Überarbeitung der ISO 15489: Larry Medina
Am 12. July hat Larry Medina einen Kommentar zum oben verlinkten Beitrag "Navigating the shoals of ISO Standards" auf RECMGMT-L Listserv veröffentlicht. Er glaubt nicht, dass die neue Version des ISO Standards 15489 in den USA etwas bewegen kann. Die in den USA relevante NARA hat außer einem Verwies auf die ISO-Norm nie etwas getan, um sie zu implementieren, sondern auf ihre eigenen Vorgaben gesetzt. Bleibt also die Frage, ob die ISO 15489 nur etwas für Australier, Neuseeländer, Engländer und vielleicht Europäer ist?

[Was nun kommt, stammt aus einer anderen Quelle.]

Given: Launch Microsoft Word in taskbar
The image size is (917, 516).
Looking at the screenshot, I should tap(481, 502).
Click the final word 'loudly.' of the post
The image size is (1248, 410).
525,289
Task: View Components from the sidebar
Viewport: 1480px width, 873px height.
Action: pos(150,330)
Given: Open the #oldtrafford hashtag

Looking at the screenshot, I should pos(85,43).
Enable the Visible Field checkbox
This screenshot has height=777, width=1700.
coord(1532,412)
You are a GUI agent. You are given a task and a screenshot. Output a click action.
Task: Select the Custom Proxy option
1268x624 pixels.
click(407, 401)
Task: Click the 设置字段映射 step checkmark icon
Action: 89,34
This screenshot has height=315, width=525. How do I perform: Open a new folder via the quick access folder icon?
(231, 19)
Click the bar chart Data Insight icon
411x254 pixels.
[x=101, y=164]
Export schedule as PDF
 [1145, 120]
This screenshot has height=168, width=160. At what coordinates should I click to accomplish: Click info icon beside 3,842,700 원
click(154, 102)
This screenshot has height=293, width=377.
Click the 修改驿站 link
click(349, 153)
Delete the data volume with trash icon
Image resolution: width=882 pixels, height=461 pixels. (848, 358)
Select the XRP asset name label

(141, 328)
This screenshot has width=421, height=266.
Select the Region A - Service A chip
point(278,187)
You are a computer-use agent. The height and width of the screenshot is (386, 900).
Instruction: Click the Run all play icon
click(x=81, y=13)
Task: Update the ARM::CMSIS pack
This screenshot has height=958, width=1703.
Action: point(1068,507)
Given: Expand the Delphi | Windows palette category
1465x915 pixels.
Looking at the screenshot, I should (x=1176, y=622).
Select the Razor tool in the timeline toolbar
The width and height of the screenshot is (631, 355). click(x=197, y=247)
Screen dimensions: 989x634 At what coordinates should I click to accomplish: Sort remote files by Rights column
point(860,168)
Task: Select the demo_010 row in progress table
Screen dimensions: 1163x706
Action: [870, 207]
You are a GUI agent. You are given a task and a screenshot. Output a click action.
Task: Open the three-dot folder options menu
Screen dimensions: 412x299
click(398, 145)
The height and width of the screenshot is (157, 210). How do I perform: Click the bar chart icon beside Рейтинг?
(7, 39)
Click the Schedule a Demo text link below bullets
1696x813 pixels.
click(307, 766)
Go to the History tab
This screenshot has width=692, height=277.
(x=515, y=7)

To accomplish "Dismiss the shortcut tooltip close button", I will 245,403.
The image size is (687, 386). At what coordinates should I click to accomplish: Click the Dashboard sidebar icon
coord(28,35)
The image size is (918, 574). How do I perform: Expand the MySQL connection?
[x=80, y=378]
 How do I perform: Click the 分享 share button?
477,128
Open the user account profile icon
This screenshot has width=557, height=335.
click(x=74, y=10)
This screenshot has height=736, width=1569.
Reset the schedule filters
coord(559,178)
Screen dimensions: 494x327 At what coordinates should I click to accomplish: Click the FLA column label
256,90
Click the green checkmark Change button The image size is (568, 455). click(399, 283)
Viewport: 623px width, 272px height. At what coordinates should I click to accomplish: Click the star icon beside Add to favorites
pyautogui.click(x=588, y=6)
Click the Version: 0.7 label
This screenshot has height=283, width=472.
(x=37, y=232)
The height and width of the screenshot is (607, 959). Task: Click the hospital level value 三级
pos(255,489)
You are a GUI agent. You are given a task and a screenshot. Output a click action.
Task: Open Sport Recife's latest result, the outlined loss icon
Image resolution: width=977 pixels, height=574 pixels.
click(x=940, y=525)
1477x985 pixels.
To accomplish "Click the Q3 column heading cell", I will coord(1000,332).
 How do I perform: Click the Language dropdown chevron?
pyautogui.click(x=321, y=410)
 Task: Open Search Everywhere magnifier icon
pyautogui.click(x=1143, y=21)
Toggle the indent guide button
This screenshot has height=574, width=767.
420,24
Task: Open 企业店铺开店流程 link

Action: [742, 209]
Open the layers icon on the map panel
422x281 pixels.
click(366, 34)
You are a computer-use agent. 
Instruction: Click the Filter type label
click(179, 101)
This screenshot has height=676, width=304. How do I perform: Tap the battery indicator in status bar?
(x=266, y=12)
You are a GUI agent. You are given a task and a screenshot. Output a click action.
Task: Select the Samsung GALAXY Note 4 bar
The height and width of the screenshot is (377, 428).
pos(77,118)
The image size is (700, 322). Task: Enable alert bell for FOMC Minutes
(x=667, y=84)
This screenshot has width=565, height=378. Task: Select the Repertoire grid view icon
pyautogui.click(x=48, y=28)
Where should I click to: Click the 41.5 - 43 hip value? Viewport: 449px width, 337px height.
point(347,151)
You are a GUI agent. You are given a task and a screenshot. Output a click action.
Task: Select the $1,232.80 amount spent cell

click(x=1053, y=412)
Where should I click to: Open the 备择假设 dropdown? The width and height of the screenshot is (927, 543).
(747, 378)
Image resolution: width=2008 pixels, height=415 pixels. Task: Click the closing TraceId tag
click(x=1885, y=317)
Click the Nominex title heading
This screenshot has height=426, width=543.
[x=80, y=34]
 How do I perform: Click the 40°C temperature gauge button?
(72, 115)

Hier der Beitrag von Larry Medina im Wortlaut:
"As one of the reviewers who submitted copious comments regarding the lack of consistency and completeness of 15489, I'm quite glads to see it's going through another round of editing and approval was delayed. I'm actually surprised the committee really felt it wasn't going to have to go around again. There were a number of us who 'fine tooth comb' reviewed this, some finding the same things and others focusing on other areas… but suffice to say, it was far from "ready for prime time". I doubt the standard will ever get a lot of traction in the US, even with a re-write and new revision; unless ANSI adopts and publishes a version, few in the business community see any value to citing and adopting an International Standard for business practices that doesn't add to the bottom line. Unless there are requirements from the EU or other sources that demand compliance in order to do business (like with ISO 9001 and 14001), the benefits of adding additional requirements into processes seem tough to gain support for in the US. Oddly, on their last revision to 36CFR, NARA felt compelled to cite where each Part of Subchapter B was "in conformance with ISO 15489-1:2001, Information and documentation– Records management" but it didn't bother to list any specific section or anything else… and the odd thing about this, well, at least ONE ODD thing is the revision to 36CFR was done in 2009, and the ISO Standard was out of date as of 2006. I (and others in the Federal RM arena) attempted to discourage NARA from adding this meaningless citation, especially since NO FEDERAL RM Programs utilize or comply with ISO 15489, but they felt a need to add it."